**Texte fourni:**

Le quatrième critère, énoncé au paragraphe 34(3), vise la question de savoir si l'enfant adulte est un enfant aux besoins duquel l'ancien combattant (le parent) devrait subvenir. Le paragraphe 34(3) prévoit qu'une pension additionnelle ne peut être accordée qu'à un enfant aux besoins duquel l'ancien combattant ou le membre des Forces canadiennes devrait subvenir. Autrement dit, l'ancien combattant a-t-il l'obligation légale de subvenir aux besoins de l'enfant? Encore une fois, ce critère est lié au premier critère.

L'exigence prévue au paragraphe 34(3) n'est pas expliquée dans la loi. Pour déterminer si cette exigence est remplie dans un cas donné, il faut examiner le cadre juridique élargi dans lequel s'inscrit la Loi sur les pensions. La question qui se pose alors est celle de savoir dans quelles circonstances la loi impose ou reconnaît l'obligation des parents de subvenir aux besoins de leurs enfants adultes. Lorsqu'un enfant atteint l'âge de la majorité ou l'âge adulte, c'est-à-dire 18 ans, ses parents ont l'obligation de pourvoir à son entretien dans deux situations, prévues à l'article 2 de la Loi sur le divorce. Il peut être ordonné à un parent de verser une ordonnance alimentaire au profit d'un enfant à ou pour un enfant âgé de plus de 18 ans si l'enfant adulte est à la charge de ses parents, sans pouvoir, pour cause notamment de maladie ou d'invalidité, cesser d'être à leur charge ou de subvenir à ses besoins.

Il n'est pas déraisonnable de conclure que les dispositions additionnelles de la Loi sur les pensions ont été conçues pour s'inscrire dans le cadre juridique élargi des obligations alimentaires au profit d'un enfant prévues par la common law et par la loi. Autrement dit, l'alinéa 34(1)a) et le paragraphe 34(3) de la Loi sur les pensions visent à intégrer à la question de savoir si une pension supplémentaire peut être accordée, en vertu de l'article 34 de la Loi sur les pensions, à un enfant adulte, ou à son égard, sur le fondement de son infirmité, les mêmes principes et facteurs relatifs au droit d'un enfant à l'entretien.

Chaque affaire dépend de ses propres faits, mais la question principale à laquelle il faut répondre pour appliquer l'alinéa 34(1)a) et le paragraphe 34(3) consiste à savoir si l'enfant adulte est à la charge de l'ancien combattant ou du membre des Forces canadiennes (le parent) parce que l'infirmité de l'enfant est d'une importance telle que l'enfant est incapable de subvenir à ses propres besoins et demeure à la charge de ses parents.

[Données enregistrées]
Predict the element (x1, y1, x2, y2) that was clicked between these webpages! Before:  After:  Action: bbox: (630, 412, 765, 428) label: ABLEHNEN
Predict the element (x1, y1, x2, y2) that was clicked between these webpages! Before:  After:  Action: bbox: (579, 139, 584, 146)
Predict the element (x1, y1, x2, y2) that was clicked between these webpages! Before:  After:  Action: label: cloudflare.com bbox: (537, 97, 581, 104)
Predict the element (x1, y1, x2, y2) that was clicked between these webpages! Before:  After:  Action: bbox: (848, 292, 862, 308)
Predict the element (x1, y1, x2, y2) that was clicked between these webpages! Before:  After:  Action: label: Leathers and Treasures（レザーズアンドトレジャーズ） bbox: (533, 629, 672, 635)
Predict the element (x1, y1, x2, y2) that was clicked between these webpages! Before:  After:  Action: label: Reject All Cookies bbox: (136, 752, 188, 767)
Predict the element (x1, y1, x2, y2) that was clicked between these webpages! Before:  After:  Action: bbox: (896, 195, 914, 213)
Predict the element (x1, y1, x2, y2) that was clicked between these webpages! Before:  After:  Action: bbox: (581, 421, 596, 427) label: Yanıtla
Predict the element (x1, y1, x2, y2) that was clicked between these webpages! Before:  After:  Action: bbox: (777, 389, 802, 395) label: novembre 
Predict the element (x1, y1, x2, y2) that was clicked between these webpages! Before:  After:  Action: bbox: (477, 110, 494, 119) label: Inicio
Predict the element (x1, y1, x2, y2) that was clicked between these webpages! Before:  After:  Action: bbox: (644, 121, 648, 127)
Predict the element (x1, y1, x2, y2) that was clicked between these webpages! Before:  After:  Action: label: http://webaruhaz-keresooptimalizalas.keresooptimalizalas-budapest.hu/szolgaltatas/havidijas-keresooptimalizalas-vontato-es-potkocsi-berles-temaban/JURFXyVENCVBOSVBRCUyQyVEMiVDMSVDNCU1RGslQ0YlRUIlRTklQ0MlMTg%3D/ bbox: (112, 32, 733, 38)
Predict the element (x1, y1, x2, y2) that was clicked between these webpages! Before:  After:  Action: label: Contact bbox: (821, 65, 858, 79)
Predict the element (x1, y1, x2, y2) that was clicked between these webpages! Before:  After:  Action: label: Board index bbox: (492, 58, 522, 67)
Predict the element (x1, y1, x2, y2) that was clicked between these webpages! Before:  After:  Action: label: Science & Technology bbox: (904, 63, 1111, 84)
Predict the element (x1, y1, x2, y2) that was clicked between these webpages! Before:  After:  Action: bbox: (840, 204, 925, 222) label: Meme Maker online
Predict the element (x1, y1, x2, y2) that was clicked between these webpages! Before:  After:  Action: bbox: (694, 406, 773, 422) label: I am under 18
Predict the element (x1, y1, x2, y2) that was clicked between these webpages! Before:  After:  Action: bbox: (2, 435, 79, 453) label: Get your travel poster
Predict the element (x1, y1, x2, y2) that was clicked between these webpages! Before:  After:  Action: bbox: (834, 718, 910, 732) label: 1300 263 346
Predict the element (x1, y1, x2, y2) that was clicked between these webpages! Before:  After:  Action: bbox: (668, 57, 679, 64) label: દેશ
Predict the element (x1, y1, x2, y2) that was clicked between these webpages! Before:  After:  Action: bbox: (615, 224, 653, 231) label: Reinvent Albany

**Activité 1:** Selon le texte fourni, à quel âge un enfant atteint-il la majorité ou l'âge adulte ?
**Activité 2:** Réécrivez de façon plus concise le paragraphe du texte fourni qui commence par « Le quatrième critère, énoncé » en gardant ses faits principaux.

**Votre solution 1:** Un enfant atteint la majorité ou l'âge adulte à 18 ans.

**Votre solution 2:** Le quatrième critère, au paragraphe 34(3), demande si l'ancien combattant (le parent) devrait subvenir aux besoins de l'enfant adulte, c'est-à-dire s'il en a l'obligation légale. Une pension additionnelle ne peut être accordée qu'à un enfant dans ce cas, ou aux besoins duquel un membre des Forces canadiennes devrait subvenir. Ce critère est lié au premier.